- "A Livorno c'è un detto: meglio chiedere scusa che permesso.
Ma chi fa il mio lavoro penso non debba neanche chiedere scusa".
Parola di Paolo Ruffini, attore, regista, sceneggiatore e da qualche anno anche talent scout e produttore di nuovi giovani colleghi "scovati" sui social con la sua factory Vera.
"Negli anni 80 - racconta all'ANSA - dalla tv si poteva passare al cinema e al teatro.
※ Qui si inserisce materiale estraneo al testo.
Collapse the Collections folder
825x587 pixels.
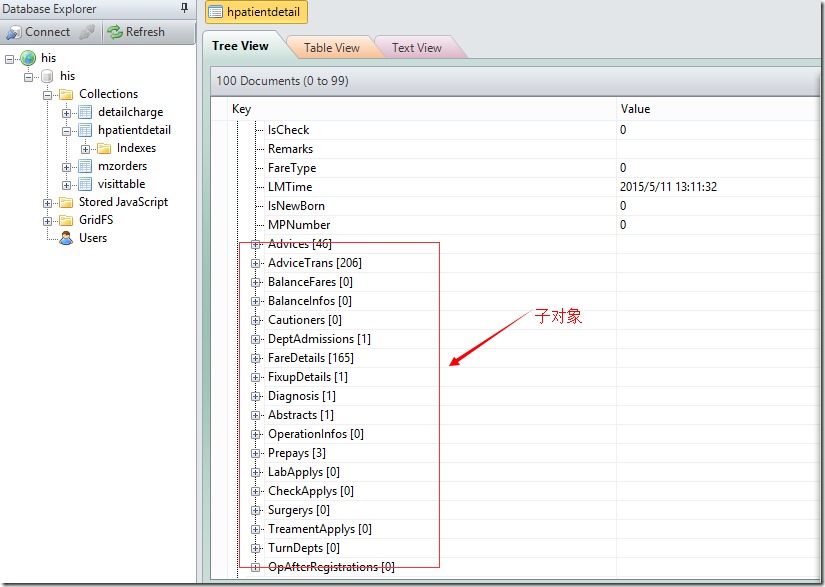pyautogui.click(x=48, y=94)
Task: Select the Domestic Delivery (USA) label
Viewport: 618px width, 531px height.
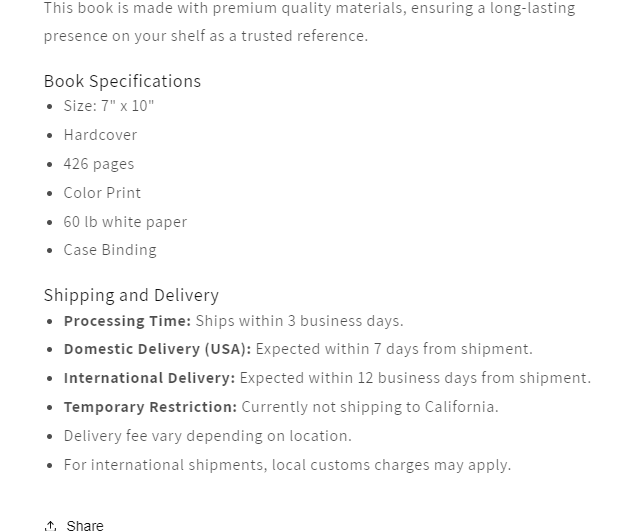Action: (x=157, y=349)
Oggi la domanda è se dai social, dove il linguaggio è più schietto e spontaneo, si possa creare teatralità". La risposta è nelle serate del Parioli Comedy Lab, rassegna di stand-up comedy con cui dal 20 al 23 dicembre porterà al Teatro Parioli di Roma alcuni dei migliori talenti del genere. Si apre, il 20, proprio con Ruffini e Io? Doppio!, suo personale titolo cult. E si prosegue poi il 22 con Andrea Dianetti, Elisa Marinoni, Aurora Camilli e Amedeo Abbate. Mentre il 23 dicembre sarà la volta di Chiara Anicito con il suo spettacolo Cammela e il gruppo delle mamme.
"Esattamente dieci anni fa - prosegue Ruffini - girai il film Fuga di cervelli. Da Youtube presi due ragazzi, quasi sconosciuti: erano Frank Matano e Willwoosh. La lezione che ho imparato è che un follower non vale per forza un biglietto al cinema, ma se il pubblico si accorge che dietro la tua immagine social c'è un barlume di artisticità, allora ha voglia di venire a vederti anche in sala. Max Angioni è un altro esempio: nato sui social oggi è volto degli spot Mediaset e a febbraio partirà in tour su palcoscenici come il Brancaccio a Roma e gli Arcimboldi a Milano".
Come si intuisce un talento? "Non lo so, qualcuno parla di un x factor - riflette -. C'è una sorta di ipnosi che ti porta a seguirlo. Ma bisogna fare attenzione: sui social si rischia di finire presto la benzina e bruciarsi".
Genere tradizionalmente anglosassone, la stand up comedy in Italia è molto amata soprattutto dal pubblico giovane. "Oggi impazza Chris Rock, certo - commenta Ruffini - ma Walter Chiari che faceva? E Raimondo Vinello? Mi piacerebbe che i ragazzi andassero a rivedere anche i 'nostri' grandi".
In una personale stagione piena di impegni (nelle feste porterà Io? Doppio! anche a Firenze, il 26 dicembre, e a Montecatini, il 31, mentre a febbraio riparte la tournée di Quasi amici in coppia con Massimo Ghini), Ruffini guiderà anche il primo laboratorio cinematografico all'interno della Comunità di San Patrignano. "Un vero orgoglio - dice - Ci sarà un corso per 'pensatori', ovvero il regista e gli sceneggiatori, e uno per gli attori. Ne nascerà un corto che porteremo al Festival di Giffoni".
Ma la comicità in Italia oggi come sta? "Tutti questi colleghi che si scusano in nome del politically correct mi fanno proprio solletico - risponde - Se domani faccio un film dove c'è un serial killer che ammazza la gente in bermuda, qui finisce che devo fare una dichiarazione ufficiale per dire che non sono d'accordo che chi porta i bermuda deve morire. E allora, Paolo Villaggio con Fantozzi cosa avrebbe dovuto fare? E Lina Wertmuller, donna di sinistra, progressista e femminista, che in un film sulla lotta di classe, per esigenze di scena, ha scritto che lui mena lei e la chiama 'puttana industriale'? Oggi - prosegue - non è il Papa o la Meloni che mi dicono cosa dire, ma Robertino72 che sui social scatena la valanga. Ricordo, invece, anni fa, allo spettacolo per una convention facevo battute su tutti tranne su un ragazzo con la sindrome di Down. Lui alla fine mi chiese: perché non hai scherzato con me? Ecco, escludere qualcuno dalla comicità è ghettizzarlo. Prenderlo in giro invece è la cosa più inclusiva che c'è. Spesso è una forma d'amore. Per questo ai miei talenti io dico sempre: siate liberi".